Inefficiency in SLRU stats collection

Started by Tom Laneover 5 years ago4 messages

Tom Lane

tgl@sss.pgh.pa.us

over 5 years ago

I happened to come across this code added by 28cac71bd:

static PgStat_MsgSLRU *
slru_entry(SlruCtl ctl)
{
int idx = pgstat_slru_index(ctl->shared->lwlock_tranche_name);

Assert((idx >= 0) && (idx < SLRU_NUM_ELEMENTS));

return &SLRUStats[idx];
}

which is invoked by all the pgstat_count_slru_XXX routines.
This seems mightily inefficient --- the count functions are
just there to increment integer counters, but first they
have to do up to half a dozen strcmp's to figure out which
counter to increment.

We could improve this by adding another integer field to
SlruSharedData (which is already big enough that no one
would notice) and recording the result of pgstat_slru_index()
there as soon as the lwlock_tranche_name is set. (In fact,
it looks like we could stop saving the tranche name as such
altogether, thus buying back way more shmem than the integer
field would occupy.)

This does require the assumption that all backends agree
on the SLRU stats index for a particular SLRU cache. But
AFAICS we're locked into that already, since the backends
use those indexes to tell the stats collector which cache
they're sending stats for.

Thoughts?

regards, tom lane

Kyotaro Horiguchi

horikyota.ntt@gmail.com

over 5 years ago

In reply to: Tom Lane (#1)

Re: Inefficiency in SLRU stats collection

At Tue, 12 May 2020 15:50:35 -0400, Tom Lane <tgl@sss.pgh.pa.us> wrote in

I happened to come across this code added by 28cac71bd:

static PgStat_MsgSLRU *
slru_entry(SlruCtl ctl)
{
int idx = pgstat_slru_index(ctl->shared->lwlock_tranche_name);

Assert((idx >= 0) && (idx < SLRU_NUM_ELEMENTS));

return &SLRUStats[idx];
}

which is invoked by all the pgstat_count_slru_XXX routines.
This seems mightily inefficient --- the count functions are
just there to increment integer counters, but first they
have to do up to half a dozen strcmp's to figure out which
counter to increment.

We could improve this by adding another integer field to
SlruSharedData (which is already big enough that no one
would notice) and recording the result of pgstat_slru_index()
there as soon as the lwlock_tranche_name is set. (In fact,
it looks like we could stop saving the tranche name as such
altogether, thus buying back way more shmem than the integer
field would occupy.)

I noticed that while trying to move that stuff into shmem-stats patch.

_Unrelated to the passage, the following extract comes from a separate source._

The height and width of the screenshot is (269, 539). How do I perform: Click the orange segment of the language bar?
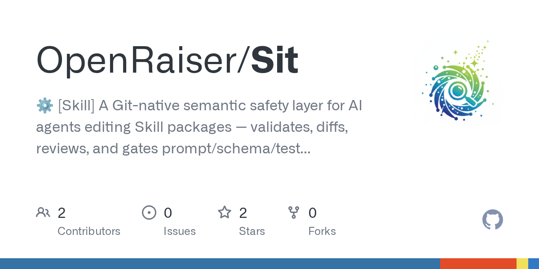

I think we can get rid of SlruCtl->shared->lwlock_tranche_name since
the only user is the slru_entry() and no external modules don't look
into that depth and there's a substitute way to know the name for
them.

This does require the assumption that all backends agree
on the SLRU stats index for a particular SLRU cache. But
AFAICS we're locked into that already, since the backends
use those indexes to tell the stats collector which cache
they're sending stats for.

Thoughts?

AFAICS it is right and the change suggested looks reasonable to me.
One arguable point might be whether it is right that SlruData holds
pgstats internal index from the standpoint of modularity. (It is one
of the reasons I didn't propose a patch for that..)

regards.

--
Kyotaro Horiguchi
NTT Open Source Software Center

Fujii Masao

masao.fujii@oss.nttdata.com

over 5 years ago

In reply to: Kyotaro Horiguchi (#2)

Re: Inefficiency in SLRU stats collection

On 2020/05/13 11:26, Kyotaro Horiguchi wrote:

At Tue, 12 May 2020 15:50:35 -0400, Tom Lane <tgl@sss.pgh.pa.us> wrote in

I happened to come across this code added by 28cac71bd:

static PgStat_MsgSLRU *
slru_entry(SlruCtl ctl)
{
int idx = pgstat_slru_index(ctl->shared->lwlock_tranche_name);

Assert((idx >= 0) && (idx < SLRU_NUM_ELEMENTS));

return &SLRUStats[idx];
}

which is invoked by all the pgstat_count_slru_XXX routines.
This seems mightily inefficient --- the count functions are
just there to increment integer counters, but first they
have to do up to half a dozen strcmp's to figure out which
counter to increment.

We could improve this by adding another integer field to
SlruSharedData (which is already big enough that no one
would notice) and recording the result of pgstat_slru_index()
there as soon as the lwlock_tranche_name is set. (In fact,
it looks like we could stop saving the tranche name as such
altogether, thus buying back way more shmem than the integer
field would occupy.)

Sounds good to me.

Regards,

--
Fujii Masao
Advanced Computing Technology Center
Research and Development Headquarters
NTT DATA CORPORATION

Tom Lane

tgl@sss.pgh.pa.us

over 5 years ago

In reply to: Kyotaro Horiguchi (#2)

Re: Inefficiency in SLRU stats collection

Kyotaro Horiguchi <horikyota.ntt@gmail.com> writes:

AFAICS it is right and the change suggested looks reasonable to me.
One arguable point might be whether it is right that SlruData holds
pgstats internal index from the standpoint of modularity. (It is one
of the reasons I didn't propose a patch for that..)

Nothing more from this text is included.